Records Block Start
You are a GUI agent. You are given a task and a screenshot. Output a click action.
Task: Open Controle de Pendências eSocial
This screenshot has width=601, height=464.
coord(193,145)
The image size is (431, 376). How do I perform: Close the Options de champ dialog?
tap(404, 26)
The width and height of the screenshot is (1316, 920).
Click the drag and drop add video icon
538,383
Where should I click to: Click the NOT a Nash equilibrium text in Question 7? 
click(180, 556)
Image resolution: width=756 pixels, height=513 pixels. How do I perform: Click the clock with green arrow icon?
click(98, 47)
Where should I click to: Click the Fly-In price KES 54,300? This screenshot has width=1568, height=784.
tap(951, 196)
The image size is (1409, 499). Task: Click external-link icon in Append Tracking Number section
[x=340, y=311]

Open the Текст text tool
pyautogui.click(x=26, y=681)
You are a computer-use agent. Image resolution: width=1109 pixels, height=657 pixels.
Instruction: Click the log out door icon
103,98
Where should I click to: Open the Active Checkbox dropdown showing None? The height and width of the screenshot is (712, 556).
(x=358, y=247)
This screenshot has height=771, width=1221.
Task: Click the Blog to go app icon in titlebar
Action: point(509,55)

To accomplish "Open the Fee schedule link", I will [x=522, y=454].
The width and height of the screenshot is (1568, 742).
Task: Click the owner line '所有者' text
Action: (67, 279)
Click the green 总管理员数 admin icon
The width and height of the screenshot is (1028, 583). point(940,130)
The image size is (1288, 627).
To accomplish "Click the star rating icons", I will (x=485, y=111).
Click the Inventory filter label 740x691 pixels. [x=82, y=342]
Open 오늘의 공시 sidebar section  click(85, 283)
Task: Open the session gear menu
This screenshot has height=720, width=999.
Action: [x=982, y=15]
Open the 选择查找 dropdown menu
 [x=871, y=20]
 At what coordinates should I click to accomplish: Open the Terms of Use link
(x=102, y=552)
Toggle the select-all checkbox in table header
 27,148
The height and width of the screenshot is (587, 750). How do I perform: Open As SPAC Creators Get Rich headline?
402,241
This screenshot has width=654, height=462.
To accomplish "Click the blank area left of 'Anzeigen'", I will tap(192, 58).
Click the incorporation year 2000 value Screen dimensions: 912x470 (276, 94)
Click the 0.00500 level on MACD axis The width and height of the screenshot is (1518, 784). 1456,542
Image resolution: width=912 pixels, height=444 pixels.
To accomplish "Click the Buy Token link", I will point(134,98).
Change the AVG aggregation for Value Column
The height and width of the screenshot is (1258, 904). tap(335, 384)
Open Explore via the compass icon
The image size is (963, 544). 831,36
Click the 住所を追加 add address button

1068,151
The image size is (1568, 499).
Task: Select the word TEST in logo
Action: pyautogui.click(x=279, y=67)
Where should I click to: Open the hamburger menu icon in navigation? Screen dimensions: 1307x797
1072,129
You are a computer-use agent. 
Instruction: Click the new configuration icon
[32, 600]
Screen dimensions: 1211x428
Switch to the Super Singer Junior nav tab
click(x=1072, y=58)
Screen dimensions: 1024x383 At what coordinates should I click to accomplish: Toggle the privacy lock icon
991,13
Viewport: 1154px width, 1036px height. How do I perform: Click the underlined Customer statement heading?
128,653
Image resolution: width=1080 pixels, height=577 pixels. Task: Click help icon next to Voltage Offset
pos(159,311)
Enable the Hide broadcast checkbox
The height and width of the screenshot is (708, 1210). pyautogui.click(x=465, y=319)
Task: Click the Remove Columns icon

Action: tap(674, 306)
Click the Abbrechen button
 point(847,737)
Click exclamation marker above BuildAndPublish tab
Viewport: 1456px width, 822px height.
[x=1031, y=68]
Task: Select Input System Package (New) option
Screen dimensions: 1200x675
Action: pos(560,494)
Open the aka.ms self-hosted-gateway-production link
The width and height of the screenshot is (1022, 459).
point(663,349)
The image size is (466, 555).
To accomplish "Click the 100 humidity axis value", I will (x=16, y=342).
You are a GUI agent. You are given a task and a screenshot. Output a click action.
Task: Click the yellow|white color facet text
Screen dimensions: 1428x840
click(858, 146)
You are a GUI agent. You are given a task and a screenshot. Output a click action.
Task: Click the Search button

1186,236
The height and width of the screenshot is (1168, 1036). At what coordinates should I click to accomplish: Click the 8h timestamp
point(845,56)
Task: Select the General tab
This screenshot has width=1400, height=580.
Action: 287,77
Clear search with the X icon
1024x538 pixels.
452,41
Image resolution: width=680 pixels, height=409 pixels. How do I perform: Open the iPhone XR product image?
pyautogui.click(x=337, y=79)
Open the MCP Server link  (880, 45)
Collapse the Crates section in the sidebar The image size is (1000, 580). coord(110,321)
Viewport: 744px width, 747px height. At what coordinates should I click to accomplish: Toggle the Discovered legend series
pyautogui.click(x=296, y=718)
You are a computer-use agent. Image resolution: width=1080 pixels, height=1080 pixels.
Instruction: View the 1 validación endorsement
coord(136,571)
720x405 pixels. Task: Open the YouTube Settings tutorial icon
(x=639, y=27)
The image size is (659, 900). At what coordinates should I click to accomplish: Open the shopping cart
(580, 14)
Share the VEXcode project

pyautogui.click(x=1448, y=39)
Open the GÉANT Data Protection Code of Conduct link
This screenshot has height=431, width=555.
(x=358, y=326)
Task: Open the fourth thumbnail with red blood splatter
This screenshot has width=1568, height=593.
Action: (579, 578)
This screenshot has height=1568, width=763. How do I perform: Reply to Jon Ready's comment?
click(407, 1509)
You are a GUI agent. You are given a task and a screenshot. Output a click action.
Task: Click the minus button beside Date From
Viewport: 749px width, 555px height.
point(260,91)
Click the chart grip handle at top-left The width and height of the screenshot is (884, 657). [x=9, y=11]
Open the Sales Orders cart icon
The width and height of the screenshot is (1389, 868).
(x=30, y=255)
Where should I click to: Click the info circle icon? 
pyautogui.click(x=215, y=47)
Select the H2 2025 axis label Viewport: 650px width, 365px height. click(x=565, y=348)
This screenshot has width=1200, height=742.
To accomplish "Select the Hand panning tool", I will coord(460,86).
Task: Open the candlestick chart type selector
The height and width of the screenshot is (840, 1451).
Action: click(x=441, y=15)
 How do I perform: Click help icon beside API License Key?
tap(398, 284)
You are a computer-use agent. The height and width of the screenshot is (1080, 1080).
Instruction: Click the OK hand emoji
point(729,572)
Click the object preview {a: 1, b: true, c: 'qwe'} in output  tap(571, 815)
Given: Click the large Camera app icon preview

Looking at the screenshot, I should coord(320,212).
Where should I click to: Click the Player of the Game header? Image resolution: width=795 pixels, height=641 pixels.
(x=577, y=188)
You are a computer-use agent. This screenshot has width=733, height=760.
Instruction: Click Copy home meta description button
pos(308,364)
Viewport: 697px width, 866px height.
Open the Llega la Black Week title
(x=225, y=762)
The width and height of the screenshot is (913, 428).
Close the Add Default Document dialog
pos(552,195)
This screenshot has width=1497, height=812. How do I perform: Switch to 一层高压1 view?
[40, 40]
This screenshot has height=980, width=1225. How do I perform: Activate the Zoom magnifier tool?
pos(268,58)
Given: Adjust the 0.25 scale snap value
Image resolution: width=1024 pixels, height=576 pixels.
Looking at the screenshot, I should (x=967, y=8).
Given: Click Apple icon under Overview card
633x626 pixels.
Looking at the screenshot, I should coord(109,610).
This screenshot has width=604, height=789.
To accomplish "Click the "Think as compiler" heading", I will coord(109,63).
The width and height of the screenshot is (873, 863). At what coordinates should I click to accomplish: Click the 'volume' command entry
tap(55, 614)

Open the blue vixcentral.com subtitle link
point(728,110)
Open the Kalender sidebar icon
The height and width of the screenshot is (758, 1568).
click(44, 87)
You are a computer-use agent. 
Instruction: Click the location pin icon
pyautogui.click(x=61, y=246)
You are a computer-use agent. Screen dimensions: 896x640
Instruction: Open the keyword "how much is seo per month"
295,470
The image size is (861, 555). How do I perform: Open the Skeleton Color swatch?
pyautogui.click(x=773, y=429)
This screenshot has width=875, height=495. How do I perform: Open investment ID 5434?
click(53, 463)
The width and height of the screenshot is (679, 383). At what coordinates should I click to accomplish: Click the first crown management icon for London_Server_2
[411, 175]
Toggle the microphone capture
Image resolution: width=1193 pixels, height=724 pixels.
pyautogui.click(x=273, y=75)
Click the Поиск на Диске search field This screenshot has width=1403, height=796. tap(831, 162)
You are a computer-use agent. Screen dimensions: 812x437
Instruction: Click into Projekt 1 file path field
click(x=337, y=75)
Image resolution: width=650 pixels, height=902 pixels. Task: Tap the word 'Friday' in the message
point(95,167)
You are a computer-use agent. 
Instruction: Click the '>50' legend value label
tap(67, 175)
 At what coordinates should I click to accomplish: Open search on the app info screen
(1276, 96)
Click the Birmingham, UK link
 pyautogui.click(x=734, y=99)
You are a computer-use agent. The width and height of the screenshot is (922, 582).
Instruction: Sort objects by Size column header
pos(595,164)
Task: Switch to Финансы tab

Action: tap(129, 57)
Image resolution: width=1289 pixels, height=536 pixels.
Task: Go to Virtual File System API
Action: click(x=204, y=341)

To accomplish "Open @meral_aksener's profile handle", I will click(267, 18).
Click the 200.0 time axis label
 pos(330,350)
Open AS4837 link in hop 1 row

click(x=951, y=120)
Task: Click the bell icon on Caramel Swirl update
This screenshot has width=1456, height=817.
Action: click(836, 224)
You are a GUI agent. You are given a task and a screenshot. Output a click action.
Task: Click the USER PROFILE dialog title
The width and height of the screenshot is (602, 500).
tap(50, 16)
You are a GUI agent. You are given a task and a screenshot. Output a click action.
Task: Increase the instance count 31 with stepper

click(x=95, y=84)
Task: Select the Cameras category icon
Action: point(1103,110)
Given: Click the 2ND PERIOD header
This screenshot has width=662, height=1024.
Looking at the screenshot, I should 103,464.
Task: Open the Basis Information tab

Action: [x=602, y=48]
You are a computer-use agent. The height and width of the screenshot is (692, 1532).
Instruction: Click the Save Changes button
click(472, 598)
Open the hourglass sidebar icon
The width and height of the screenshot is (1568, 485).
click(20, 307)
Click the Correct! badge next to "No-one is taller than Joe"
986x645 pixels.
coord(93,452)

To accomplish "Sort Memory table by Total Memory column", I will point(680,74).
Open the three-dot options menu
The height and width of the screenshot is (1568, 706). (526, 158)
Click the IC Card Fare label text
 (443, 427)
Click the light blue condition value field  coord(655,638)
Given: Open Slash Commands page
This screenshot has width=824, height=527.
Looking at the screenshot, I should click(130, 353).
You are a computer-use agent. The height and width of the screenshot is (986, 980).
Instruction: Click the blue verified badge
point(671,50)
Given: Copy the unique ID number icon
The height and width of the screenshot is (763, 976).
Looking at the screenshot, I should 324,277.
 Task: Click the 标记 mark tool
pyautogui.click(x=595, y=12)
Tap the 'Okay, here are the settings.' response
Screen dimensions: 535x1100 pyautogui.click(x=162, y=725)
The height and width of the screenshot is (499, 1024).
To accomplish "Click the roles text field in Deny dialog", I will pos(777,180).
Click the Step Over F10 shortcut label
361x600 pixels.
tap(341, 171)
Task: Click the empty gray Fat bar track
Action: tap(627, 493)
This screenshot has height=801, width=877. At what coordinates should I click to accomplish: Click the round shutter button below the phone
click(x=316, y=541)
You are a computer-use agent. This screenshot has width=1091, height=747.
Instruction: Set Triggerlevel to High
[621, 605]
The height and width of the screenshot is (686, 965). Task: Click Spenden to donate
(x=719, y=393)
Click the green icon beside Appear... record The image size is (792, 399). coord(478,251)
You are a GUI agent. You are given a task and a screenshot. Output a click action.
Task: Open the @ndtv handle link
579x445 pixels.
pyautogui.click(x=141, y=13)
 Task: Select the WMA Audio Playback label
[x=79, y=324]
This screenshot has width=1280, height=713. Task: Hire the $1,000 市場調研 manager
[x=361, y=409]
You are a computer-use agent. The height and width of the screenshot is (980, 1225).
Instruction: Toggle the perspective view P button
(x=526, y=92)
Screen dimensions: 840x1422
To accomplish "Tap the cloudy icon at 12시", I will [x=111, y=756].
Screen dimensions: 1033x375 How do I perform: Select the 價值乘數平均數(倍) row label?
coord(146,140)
Records Block End
Problem requirements: Nothing but the lines from the line that contains "361x600 pixels." to the last line of the records above should appear in the answer; please copy them exactly.

Result for this task:
361x600 pixels.
tap(341, 171)
Task: Click the empty gray Fat bar track
Action: tap(627, 493)
This screenshot has height=801, width=877. At what coordinates should I click to accomplish: Click the round shutter button below the phone
click(x=316, y=541)
You are a computer-use agent. This screenshot has width=1091, height=747.
Instruction: Set Triggerlevel to High
[621, 605]
The height and width of the screenshot is (686, 965). Task: Click Spenden to donate
(x=719, y=393)
Click the green icon beside Appear... record The image size is (792, 399). coord(478,251)
You are a GUI agent. You are given a task and a screenshot. Output a click action.
Task: Open the @ndtv handle link
579x445 pixels.
pyautogui.click(x=141, y=13)
 Task: Select the WMA Audio Playback label
[x=79, y=324]
This screenshot has width=1280, height=713. Task: Hire the $1,000 市場調研 manager
[x=361, y=409]
You are a computer-use agent. The height and width of the screenshot is (980, 1225).
Instruction: Toggle the perspective view P button
(x=526, y=92)
Screen dimensions: 840x1422
To accomplish "Tap the cloudy icon at 12시", I will [x=111, y=756].
Screen dimensions: 1033x375 How do I perform: Select the 價值乘數平均數(倍) row label?
coord(146,140)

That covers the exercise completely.